As used in this disclosure, a “separation unit” refers to any separation device that at least partially separates one or more chemicals that are mixed in a process stream from one another. For example, a separation unit may selectively separate differing chemical species, phases, or sized material from one another, forming one or more chemical fractions. Examples of separation units include, without limitation, distillation columns, flash drums, knock-out drums, knock-out pots, centrifuges, cyclones, filtration devices, traps, scrubbers, expansion devices, membranes, solvent extraction devices, and the like. It should be understood that separation processes described in this disclosure may not completely separate all of one chemical constituent from all of another chemical constituent. It should be understood that the separation processes described in this disclosure “at least partially” separate different chemical components from one another, and that even if not explicitly stated, it should be understood that separation may include only partial separation. As used in this disclosure, one or more chemical constituents may be “separated” from a process stream to form a new process stream. Generally, a process stream may enter a separation unit and be divided, or separated, into two or more process streams of desired composition.

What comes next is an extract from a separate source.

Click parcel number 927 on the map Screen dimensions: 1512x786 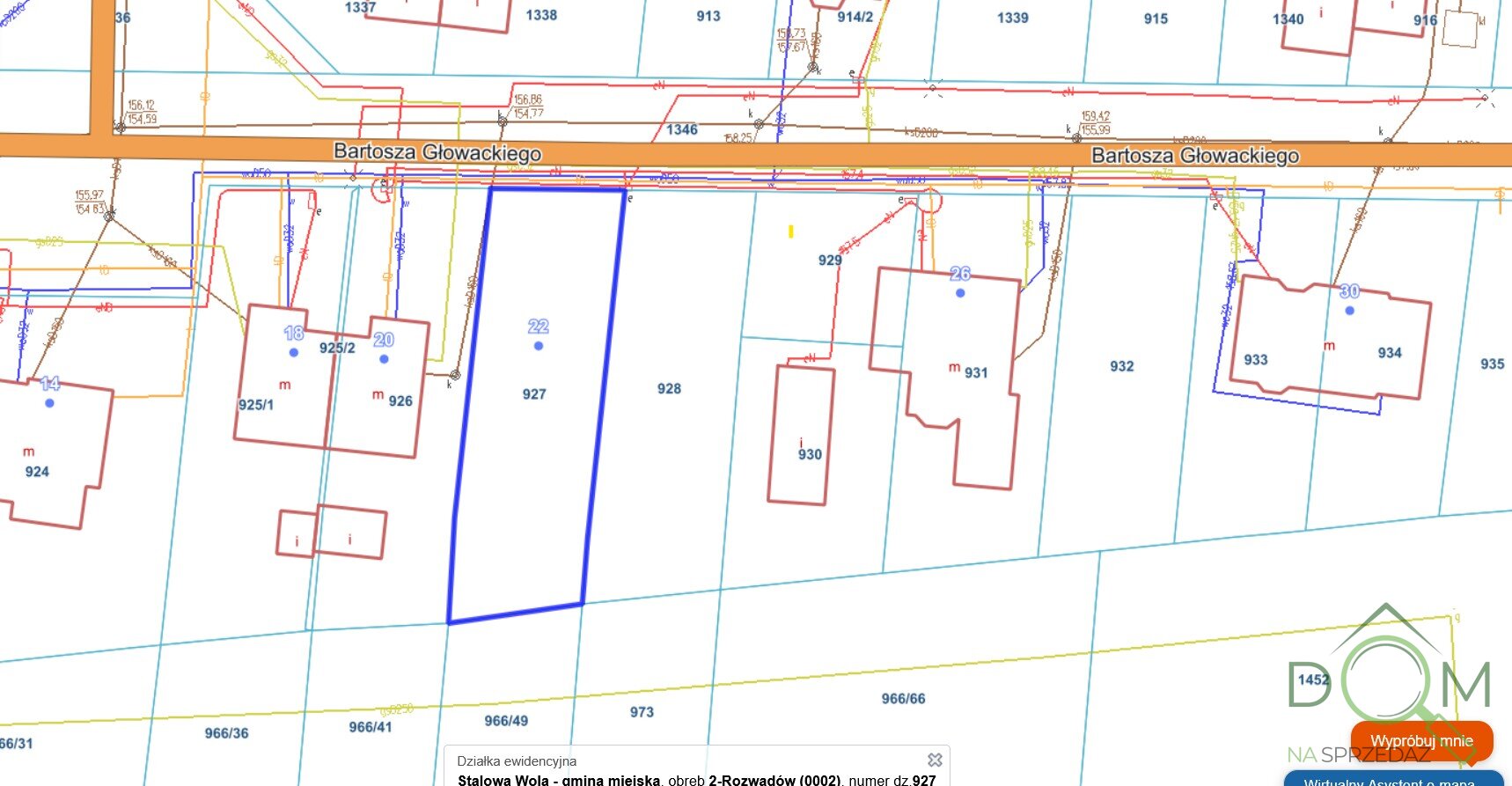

As used in this disclosure, the term “high-severity conditions” generally refers to FCC temperatures of 500° C. or greater, a weight ratio of catalyst to hydrocarbon (“catalyst-to-oil ratio” or “CTO”) of equal to or greater than 5:1, and a residence time of less than 3 seconds, all of which may be more severe than typical FCC reaction conditions.
As used in this disclosure, a “catalyst” refers to any substance that increases the rate of a specific chemical reaction. Catalysts described in this disclosure may be utilized to promote various reactions, such as, but not limited to, cracking (including aromatic cracking), demetallization, desulfurization, and denitrogenation. As used in this disclosure, “cracking” generally refers to a chemical reaction where carbon-carbon bonds are broken. For example, a molecule having carbon to carbon bonds is broken into more than one molecule by the breaking of one or more of the carbon to carbon bonds, or is converted from a compound which includes a cyclic moiety, such as a cycloalkane, cycloalkane, naphthalene, an aromatic or the like, to a compound which does not include a cyclic moiety or contains fewer cyclic moieties than prior to cracking.

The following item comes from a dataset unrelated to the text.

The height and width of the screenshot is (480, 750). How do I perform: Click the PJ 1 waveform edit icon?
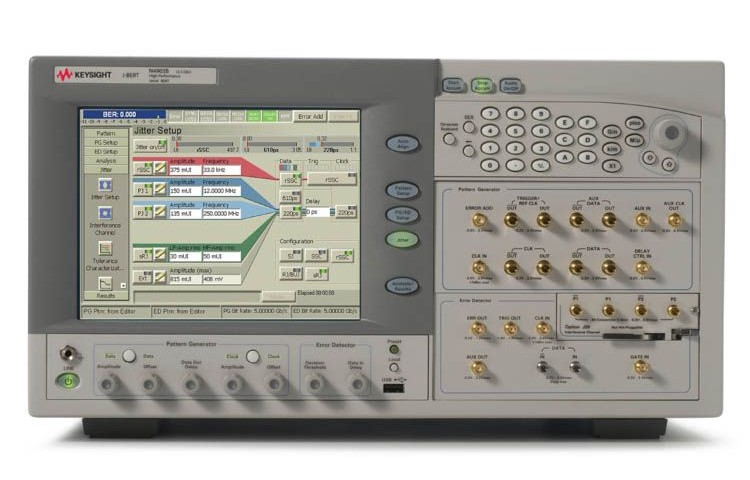159,190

As used in this disclosure, the term “first catalyst” refers to catalyst that is introduced to the first reaction zone, such as the catalyst passed to the first FCC reactor. As used in this disclosure, the term “second catalyst” refers to catalyst that is introduced to the second FCC reactor, such as the catalyst passed to the second reaction zone. As used in this disclosure, the term “third catalyst” refers to catalyst that is introduced to the third FCC reactor, such as the catalyst passed to the third reaction zone. As used in this disclosure, the term “fourth catalyst” refers to catalyst that is introduced to the fourth FCC reactor, such as the catalyst passed to the fourth reaction zone. It should be understood that the first catalyst, the second catalyst, the third catalyst, and the fourth catalyst are the same in composition.
As used in this disclosure, the term “spent catalyst” refers to catalyst that has been introduced to and passed through a reaction zone and contacted with a hydrocarbon feed, at reaction conditions but has not been regenerated in the regenerator or by a regeneration process following introduction to the reaction zone. The “spent catalyst” may have coke deposited on the catalyst and may include partially coked catalyst as well as fully coked catalysts. The amount of coke deposited on the “spent catalyst” may be greater than the amount of coke remaining on the regenerated catalyst following regeneration. The “first spent catalyst” may refer to spent catalyst that was coked in the first FCC reactor since its last regeneration. The “second spent catalyst” may refer to spent catalyst that was coked in the second FCC reactor since its last regeneration. The “third spent catalyst” may refer to spent catalyst that was coked in the third FCC reactor since its last regeneration. The “fourth spent catalyst” may refer to spent catalyst that was coked in the fourth FCC reactor since its last regeneration.
As used in this disclosure, the term “regenerated catalyst” refers to catalyst that has been contacted with a hydrocarbon feed at reaction conditions in a reaction zone and then regenerated in a regenerator or by a regeneration process to heat the catalyst to a greater temperature, oxidized and removed at least a portion of the coke from the catalyst to restore at least a portion of the catalytic activity of the catalyst, or both. The “regenerated catalyst” may have less coke, a greater temperature, or both compared to spent catalyst. The “regenerated catalyst” may have more coke compared to fresh catalyst that has not passed through a reaction zone and regenerator.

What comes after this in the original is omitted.